Welcome to the Dask Experiment repository! This project aims to explore and demonstrate the benefits (and potential drawbacks) of using Dask for parallel computing in Python, particularly in the context of processing large datasets.
- Overview
- Project Structure
- Getting Started
- Usage
- Performance Observations
- Optimization and Future Work
- Contributing
- License
This repository contains a set of scripts and Docker configurations designed to test and compare the performance of computational tasks when executed using Dask versus standard Python execution.
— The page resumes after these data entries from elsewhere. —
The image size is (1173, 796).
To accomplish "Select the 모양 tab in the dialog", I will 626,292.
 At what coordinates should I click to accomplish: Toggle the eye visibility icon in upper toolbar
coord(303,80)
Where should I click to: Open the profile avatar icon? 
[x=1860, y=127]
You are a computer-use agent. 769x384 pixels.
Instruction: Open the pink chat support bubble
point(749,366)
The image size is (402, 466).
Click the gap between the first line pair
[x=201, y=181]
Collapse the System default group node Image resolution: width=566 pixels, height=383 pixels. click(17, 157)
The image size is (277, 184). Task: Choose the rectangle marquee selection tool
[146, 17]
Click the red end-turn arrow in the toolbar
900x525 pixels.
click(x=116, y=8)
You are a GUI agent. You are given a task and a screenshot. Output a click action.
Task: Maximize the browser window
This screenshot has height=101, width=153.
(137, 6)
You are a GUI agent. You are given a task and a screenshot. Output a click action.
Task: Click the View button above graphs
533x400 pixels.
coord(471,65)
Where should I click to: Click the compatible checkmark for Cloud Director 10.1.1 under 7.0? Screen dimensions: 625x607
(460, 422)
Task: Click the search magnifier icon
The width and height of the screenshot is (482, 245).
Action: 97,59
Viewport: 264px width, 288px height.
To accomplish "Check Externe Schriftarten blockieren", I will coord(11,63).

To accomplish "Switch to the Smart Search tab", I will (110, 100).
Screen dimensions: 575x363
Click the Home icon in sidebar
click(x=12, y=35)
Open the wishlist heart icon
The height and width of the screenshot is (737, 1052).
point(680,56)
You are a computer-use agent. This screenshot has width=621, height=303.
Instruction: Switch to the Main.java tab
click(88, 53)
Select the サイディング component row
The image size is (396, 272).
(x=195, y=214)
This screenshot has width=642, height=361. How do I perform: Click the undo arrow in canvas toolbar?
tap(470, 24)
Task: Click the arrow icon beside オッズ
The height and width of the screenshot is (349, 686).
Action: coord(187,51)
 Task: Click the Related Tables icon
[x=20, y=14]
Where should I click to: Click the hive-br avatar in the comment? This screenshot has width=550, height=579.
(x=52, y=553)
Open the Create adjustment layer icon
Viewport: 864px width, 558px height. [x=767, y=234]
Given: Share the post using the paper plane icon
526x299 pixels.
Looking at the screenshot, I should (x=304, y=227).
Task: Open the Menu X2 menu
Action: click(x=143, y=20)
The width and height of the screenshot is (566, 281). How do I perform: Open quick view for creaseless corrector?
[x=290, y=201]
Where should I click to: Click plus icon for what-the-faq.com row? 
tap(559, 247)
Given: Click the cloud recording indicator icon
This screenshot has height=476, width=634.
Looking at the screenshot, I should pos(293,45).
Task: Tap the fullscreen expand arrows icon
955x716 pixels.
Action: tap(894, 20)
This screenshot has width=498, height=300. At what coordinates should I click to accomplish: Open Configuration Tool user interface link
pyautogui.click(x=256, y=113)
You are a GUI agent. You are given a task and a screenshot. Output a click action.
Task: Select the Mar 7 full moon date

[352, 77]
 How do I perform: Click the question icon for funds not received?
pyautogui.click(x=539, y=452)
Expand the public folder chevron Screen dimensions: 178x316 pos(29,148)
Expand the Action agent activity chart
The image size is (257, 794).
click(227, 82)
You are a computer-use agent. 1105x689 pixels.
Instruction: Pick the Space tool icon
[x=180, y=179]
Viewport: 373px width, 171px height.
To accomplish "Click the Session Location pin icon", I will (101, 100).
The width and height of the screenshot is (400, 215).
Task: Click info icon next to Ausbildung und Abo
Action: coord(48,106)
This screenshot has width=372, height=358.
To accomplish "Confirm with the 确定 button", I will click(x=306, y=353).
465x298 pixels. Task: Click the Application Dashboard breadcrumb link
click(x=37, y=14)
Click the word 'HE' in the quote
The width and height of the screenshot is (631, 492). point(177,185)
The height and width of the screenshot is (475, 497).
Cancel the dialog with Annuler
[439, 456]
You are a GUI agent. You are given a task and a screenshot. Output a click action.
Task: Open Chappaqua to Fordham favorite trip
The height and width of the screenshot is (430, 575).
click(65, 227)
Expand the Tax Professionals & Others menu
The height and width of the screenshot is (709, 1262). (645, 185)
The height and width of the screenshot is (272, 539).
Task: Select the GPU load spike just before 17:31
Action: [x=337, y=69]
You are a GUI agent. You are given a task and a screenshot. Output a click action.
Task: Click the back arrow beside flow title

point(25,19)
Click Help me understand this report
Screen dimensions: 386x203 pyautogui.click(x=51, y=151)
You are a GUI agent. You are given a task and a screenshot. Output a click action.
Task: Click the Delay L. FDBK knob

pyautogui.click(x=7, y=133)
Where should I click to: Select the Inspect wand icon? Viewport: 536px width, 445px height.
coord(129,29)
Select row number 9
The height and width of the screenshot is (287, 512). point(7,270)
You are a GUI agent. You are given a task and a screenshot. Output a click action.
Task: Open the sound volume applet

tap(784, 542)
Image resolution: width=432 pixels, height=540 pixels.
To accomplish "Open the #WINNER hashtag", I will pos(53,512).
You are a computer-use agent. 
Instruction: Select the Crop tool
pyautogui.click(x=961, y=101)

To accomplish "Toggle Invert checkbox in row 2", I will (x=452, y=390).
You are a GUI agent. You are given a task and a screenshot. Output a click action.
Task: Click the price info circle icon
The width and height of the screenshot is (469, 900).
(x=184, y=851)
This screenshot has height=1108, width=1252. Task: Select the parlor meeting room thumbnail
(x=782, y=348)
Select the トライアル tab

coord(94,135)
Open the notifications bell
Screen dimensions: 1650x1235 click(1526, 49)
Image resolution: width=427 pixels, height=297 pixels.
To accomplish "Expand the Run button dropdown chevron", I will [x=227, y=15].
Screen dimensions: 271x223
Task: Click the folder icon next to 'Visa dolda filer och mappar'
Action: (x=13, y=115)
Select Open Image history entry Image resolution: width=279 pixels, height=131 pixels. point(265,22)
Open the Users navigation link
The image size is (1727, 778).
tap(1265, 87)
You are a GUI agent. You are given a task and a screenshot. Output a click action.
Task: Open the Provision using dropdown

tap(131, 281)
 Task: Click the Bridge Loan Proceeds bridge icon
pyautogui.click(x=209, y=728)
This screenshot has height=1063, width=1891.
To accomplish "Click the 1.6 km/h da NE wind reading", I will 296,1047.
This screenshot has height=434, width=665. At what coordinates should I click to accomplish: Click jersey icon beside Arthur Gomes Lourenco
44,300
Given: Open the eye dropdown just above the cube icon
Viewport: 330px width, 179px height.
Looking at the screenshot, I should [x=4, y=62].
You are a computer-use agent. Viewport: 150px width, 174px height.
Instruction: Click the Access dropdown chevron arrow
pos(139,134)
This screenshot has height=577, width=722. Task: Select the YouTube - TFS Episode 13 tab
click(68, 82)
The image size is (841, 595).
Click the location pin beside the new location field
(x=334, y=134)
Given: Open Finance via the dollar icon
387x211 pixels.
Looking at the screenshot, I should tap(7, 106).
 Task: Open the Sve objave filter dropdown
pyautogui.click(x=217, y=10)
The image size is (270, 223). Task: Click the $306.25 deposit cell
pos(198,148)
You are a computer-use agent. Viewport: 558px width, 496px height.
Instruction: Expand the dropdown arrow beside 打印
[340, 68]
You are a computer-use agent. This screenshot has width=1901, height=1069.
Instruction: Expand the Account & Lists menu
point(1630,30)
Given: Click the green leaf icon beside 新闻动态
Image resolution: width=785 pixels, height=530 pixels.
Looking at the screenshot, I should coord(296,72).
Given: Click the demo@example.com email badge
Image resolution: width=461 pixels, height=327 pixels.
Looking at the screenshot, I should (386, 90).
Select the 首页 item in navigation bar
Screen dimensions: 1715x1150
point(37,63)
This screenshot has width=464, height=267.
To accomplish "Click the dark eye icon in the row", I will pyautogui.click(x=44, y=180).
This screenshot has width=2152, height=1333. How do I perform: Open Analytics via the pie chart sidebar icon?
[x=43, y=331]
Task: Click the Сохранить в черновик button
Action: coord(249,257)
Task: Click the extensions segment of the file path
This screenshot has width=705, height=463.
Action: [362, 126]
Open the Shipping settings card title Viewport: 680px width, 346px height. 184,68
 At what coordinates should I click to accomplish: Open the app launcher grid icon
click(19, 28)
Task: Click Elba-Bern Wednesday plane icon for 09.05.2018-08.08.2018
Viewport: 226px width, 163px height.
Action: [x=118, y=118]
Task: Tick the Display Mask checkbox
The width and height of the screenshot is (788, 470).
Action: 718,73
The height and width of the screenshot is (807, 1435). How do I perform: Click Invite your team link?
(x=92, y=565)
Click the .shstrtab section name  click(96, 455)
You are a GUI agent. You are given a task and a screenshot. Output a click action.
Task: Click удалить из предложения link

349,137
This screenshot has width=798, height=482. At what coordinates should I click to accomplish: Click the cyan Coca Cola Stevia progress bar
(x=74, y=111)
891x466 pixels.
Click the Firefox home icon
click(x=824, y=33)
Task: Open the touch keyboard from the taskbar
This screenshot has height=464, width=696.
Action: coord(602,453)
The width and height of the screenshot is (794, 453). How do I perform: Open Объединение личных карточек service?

The primary objective is to measure the performance impact of using Dask for parallel processing, especially for tasks involving large datasets.
dask-experiment/
│
├── Dockerfile # Docker configuration for running Dask containers
├── docker-compose.yml # Docker Compose file for managing multiple Dask services
├── main.py # Main script for running the experiment
├── no_dask.py # Script demonstrating the task without Dask
├── with_dask.py # Script demonstrating the task with Dask
└── README.md # This README file
Before you begin, ensure you have the following installed on your machine:
- Docker: Docker Installation Guide
- Docker Compose: Docker Compose Installation Guide
Clone this repository to your local machine:
git clone https://github.com/yourusername/dask-experiment.git
cd dask-experiment
The experiment can be run using Docker. Follow the steps below:
-
Build and Start the Docker Containers:
docker-compose up --build
This will start the Dask scheduler, worker, and client services.
-
Access the Dask Client Container:
Once the containers are running, open a bash shell in the client container:
docker exec -it dask-experiment-client-1 /bin/bash
-
Navigate to the Project Directory:
Inside the container, navigate to the
/app
directory:cd /app
-
Run the Experiment:
You can run the main experiment script with or without Dask:
-
With Dask:
python main.py --dask
-
Without Dask:
python main.py
-
The main.py
script includes a command-line argument --dask
to switch between using Dask for parallel processing and running the task without Dask. This allows for easy comparison of performance between the two approaches.
Based on the initial experiments:
- Without Dask: The task completed in approximately 14 seconds.
- With Dask: The task completed in approximately 38 seconds, with a warning about chunk size adjustments.
Key Insights:
- The overhead introduced by Dask may not be beneficial for smaller tasks or simpler operations.
- Dask's true benefits are more likely to be realized with larger datasets or more complex workflows.
Future improvements and potential areas for exploration include:
- Chunk Size Optimization: Experiment with different chunk sizes to improve Dask performance.
- Task Granularity: Evaluate how breaking down tasks into smaller units affects performance.
- Resource Allocation: Fine-tune CPU and memory limits for containers to better manage resources.
- Profiling: Use Dask's built-in profiling tools to gain insights into task execution and identify bottlenecks.
Contributions are welcome! If you have suggestions or improvements, feel free to open an issue or submit a pull request. Please ensure your changes are well-documented and tested.
This project is licensed under the MIT License - see the LICENSE file for details.